Heterogeneous graphs (HGs) are complex networks with diverse node and edge types, capturing intricate interconnections. Knowledge graphs (KGs) are a specialized type of HGs that store real-world entities and their relationships as triples. Major companies, such as Meta, Google and LinkedIn, utilize KGs for multi-domain knowledge management and information retrieval. Heterogeneous graph neural networks (HGNNs) have emerged as an effective method for learning the structural semantics within graphs and generating graph-level or entity-level embeddings as features for downstream ML tasks such as node classification and link predictions. GNN embeddings can also support knowledge graph question answering (KGQA) by integrating structural embeddings with the reasoning capabilities of large language models through a Retrieval-Augmented Generation (RAG) pipeline. In this setting, the LLM is augmented with relevant knowledge graph information to address unseen questions, thereby enhancing reasoning, reducing hallucinations, and eliminating the need for costly domain-specific fine-tuning.

Training GNN models on top of existing KG engines for large-scale KGs remains a challenging task. Firstly, KG data migration is inefficient. Existing graph ML libraries, like DGL and PYG do not support training HGNN models directly on top of existing KG engines. They require exporting the whole KG data, which is impractical for large-scale KGs and fails to capture frequent KG updates. Also, it requires deep experience in graph ML to write complex data transformation, model training, and model inference pipelines. Secondly, existing HGNN training methods are task-agnostic as they are trained on the entire KG data, including task-irrelevant data. This adds noise, increases training time and memory usage, and results in complex multi-layered GNN models with costly inference time. Moreover, task-agnostic training does not guarantee optimal performance for specific tasks. Thirdly, existing KGQA methods are not designed for question answering over incomplete KGs; the common scenario in production. Existing KGQA methods combined with graph-RAG pipelines struggle when the question answer is missing from the KG and incur high retrieval and prompting costs in large-scale KGs.

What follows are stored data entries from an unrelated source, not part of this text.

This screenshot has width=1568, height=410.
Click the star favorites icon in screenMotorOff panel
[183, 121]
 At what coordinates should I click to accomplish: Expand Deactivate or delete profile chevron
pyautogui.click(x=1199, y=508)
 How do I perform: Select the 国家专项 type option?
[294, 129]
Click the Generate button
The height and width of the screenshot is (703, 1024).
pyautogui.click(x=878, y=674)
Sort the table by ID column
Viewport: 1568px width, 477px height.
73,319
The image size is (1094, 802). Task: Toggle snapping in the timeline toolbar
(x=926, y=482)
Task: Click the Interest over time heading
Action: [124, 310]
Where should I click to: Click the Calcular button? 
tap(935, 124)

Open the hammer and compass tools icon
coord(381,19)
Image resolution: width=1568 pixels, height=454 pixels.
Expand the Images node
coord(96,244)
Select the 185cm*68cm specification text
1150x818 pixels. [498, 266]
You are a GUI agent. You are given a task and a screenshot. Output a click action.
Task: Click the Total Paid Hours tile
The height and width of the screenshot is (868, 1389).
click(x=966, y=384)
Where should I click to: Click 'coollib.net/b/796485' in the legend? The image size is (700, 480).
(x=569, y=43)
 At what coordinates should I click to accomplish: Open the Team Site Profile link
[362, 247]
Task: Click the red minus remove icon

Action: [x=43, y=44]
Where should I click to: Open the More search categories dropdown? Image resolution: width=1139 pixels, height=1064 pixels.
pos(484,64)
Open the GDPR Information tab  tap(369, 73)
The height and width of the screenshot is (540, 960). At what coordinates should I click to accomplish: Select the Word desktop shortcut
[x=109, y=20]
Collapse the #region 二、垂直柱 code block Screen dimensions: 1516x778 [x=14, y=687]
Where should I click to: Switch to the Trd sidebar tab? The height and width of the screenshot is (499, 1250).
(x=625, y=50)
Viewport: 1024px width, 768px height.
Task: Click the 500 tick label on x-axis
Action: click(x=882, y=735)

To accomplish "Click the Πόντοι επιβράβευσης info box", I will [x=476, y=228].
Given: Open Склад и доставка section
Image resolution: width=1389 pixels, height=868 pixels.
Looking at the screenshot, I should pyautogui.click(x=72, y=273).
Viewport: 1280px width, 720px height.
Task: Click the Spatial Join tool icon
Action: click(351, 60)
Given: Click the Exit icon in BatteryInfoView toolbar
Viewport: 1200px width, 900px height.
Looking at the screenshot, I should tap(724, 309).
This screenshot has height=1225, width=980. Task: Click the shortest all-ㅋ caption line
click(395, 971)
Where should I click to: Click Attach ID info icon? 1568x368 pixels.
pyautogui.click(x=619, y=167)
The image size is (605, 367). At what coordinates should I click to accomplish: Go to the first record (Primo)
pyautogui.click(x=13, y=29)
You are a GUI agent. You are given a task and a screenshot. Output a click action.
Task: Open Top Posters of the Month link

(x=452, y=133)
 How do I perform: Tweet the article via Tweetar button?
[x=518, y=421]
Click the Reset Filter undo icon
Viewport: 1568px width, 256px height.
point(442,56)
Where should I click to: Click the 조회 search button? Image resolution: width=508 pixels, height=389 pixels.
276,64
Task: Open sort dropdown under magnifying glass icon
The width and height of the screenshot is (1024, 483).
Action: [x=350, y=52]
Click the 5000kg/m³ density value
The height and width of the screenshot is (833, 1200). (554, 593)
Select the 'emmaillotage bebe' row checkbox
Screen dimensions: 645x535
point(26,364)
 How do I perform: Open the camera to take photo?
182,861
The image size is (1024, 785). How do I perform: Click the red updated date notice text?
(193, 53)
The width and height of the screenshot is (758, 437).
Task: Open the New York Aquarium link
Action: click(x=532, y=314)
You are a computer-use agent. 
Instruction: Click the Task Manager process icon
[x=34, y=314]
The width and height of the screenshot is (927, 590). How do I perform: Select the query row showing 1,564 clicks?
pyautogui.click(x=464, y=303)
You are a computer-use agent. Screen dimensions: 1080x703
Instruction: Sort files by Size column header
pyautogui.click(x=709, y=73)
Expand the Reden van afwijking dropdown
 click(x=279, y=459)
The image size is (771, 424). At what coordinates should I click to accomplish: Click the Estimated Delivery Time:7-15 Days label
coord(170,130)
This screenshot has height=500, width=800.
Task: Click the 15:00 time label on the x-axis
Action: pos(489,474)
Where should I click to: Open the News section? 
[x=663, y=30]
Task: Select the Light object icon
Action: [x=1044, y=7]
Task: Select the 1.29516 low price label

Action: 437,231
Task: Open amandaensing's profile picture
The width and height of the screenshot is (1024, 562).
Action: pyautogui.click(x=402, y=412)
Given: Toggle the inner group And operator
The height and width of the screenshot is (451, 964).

My thesis addresses these challenges through KGNET, an AI-enabled KG platform designed to overcome the scalability limitations of HGNN models on large-scale KGs. KGNET tackles three key challenges: (1) The seamless integration of HGNNs, LLMs, and KG engines through our novel system design that extends SPARQL language to support graph ML tasks and thus automates the graph ML training/inference pipelines directly on KG engines with a lightweight task-relevant data extraction and a basic knowledge of graph ML. (2) KGTOSA, a task-oriented sampling method that enables scalable and efficient HGNN training on large-scale knowledge graphs, ensuring high performance in node classification and link prediction tasks without compromising accuracy. (3) Incorporating a graph RAG pipeline with HGNNs that enables effective KGQA over incomplete KGs.